- [Brief]: Write out each line of the entries exactly, starting at the first and finishing with the line that contains "Given: Select the IN unit toggle".

- [Records provided]:
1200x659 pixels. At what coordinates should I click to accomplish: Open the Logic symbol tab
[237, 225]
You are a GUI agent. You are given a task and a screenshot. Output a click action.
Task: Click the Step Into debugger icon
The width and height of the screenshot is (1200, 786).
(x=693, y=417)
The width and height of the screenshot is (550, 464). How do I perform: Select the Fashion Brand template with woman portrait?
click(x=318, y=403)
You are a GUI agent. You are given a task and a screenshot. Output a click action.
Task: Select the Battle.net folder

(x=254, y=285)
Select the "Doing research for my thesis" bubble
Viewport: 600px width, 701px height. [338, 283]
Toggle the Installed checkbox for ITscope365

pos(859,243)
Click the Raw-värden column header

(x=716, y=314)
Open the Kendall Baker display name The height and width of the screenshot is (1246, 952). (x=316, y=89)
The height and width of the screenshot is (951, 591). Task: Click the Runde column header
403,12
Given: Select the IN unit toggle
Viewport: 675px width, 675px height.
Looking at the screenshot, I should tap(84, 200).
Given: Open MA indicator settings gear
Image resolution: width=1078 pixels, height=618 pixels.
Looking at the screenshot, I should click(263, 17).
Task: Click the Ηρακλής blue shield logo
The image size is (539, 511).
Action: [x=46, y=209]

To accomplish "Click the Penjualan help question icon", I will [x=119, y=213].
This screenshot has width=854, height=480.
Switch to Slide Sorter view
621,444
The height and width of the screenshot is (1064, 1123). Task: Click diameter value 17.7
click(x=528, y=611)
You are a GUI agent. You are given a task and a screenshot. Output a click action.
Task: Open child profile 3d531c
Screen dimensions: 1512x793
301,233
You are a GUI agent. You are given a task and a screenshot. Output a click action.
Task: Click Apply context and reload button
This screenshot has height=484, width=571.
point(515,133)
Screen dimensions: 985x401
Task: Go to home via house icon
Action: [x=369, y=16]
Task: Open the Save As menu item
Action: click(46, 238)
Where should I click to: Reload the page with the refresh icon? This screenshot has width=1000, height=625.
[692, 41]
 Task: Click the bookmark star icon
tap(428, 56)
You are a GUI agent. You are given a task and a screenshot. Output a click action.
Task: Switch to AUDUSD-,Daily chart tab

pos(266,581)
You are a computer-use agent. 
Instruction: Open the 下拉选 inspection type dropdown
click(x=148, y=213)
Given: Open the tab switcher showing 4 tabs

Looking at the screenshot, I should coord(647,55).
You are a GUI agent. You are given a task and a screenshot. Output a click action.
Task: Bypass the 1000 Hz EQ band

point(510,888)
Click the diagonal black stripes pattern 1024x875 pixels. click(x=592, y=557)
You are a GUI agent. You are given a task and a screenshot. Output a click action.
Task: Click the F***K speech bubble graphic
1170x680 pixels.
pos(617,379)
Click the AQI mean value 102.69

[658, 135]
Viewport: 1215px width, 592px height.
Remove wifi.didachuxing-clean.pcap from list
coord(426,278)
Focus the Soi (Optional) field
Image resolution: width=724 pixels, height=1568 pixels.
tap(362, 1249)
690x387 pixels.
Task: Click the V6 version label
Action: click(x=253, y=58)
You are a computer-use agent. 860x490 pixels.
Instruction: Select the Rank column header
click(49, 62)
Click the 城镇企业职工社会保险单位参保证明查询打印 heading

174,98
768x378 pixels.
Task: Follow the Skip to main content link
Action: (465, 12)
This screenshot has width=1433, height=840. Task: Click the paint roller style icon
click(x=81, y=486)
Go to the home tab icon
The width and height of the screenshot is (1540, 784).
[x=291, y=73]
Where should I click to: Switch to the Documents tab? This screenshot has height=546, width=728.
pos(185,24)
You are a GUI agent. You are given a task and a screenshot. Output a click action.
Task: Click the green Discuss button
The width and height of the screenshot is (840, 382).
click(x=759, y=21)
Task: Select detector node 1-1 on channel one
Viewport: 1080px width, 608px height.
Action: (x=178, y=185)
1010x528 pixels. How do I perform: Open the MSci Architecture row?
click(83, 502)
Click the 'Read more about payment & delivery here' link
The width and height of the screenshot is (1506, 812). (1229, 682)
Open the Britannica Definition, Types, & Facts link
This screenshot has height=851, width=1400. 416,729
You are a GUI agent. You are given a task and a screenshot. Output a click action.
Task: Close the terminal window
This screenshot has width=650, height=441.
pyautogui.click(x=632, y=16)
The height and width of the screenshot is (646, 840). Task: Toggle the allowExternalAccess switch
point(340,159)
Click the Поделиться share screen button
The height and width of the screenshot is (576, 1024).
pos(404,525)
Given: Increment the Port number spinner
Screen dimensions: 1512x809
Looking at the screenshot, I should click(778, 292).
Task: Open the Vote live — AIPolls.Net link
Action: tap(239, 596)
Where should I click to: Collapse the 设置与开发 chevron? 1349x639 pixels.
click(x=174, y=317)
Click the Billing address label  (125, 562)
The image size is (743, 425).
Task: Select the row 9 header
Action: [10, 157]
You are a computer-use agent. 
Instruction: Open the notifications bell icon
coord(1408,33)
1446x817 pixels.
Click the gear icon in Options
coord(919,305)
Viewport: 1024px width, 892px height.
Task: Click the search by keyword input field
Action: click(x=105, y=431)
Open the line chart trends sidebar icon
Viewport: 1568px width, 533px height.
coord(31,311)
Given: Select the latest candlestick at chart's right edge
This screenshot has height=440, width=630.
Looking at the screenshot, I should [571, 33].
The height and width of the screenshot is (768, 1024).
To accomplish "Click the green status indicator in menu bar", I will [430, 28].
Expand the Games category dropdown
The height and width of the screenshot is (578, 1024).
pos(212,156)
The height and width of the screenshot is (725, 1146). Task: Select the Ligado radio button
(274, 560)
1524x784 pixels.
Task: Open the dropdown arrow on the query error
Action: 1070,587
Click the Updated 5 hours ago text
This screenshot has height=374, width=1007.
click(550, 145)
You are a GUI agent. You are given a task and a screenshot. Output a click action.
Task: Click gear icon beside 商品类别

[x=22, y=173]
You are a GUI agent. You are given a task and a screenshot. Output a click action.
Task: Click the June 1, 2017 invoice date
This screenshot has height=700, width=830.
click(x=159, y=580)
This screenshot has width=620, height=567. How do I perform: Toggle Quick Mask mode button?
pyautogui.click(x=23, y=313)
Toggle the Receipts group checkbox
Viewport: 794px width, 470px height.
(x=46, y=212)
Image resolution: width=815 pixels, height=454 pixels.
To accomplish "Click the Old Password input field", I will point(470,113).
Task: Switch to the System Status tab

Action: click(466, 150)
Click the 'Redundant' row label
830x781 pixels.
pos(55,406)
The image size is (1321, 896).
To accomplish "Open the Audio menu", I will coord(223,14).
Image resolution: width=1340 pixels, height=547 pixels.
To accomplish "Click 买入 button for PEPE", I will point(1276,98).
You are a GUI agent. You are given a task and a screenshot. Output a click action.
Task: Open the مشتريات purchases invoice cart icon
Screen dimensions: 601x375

- [Output for this exercise]:
1200x659 pixels. At what coordinates should I click to accomplish: Open the Logic symbol tab
[237, 225]
You are a GUI agent. You are given a task and a screenshot. Output a click action.
Task: Click the Step Into debugger icon
The width and height of the screenshot is (1200, 786).
(x=693, y=417)
The width and height of the screenshot is (550, 464). How do I perform: Select the Fashion Brand template with woman portrait?
click(x=318, y=403)
You are a GUI agent. You are given a task and a screenshot. Output a click action.
Task: Select the Battle.net folder

(x=254, y=285)
Select the "Doing research for my thesis" bubble
Viewport: 600px width, 701px height. [338, 283]
Toggle the Installed checkbox for ITscope365

pos(859,243)
Click the Raw-värden column header

(x=716, y=314)
Open the Kendall Baker display name The height and width of the screenshot is (1246, 952). (x=316, y=89)
The height and width of the screenshot is (951, 591). Task: Click the Runde column header
403,12
Given: Select the IN unit toggle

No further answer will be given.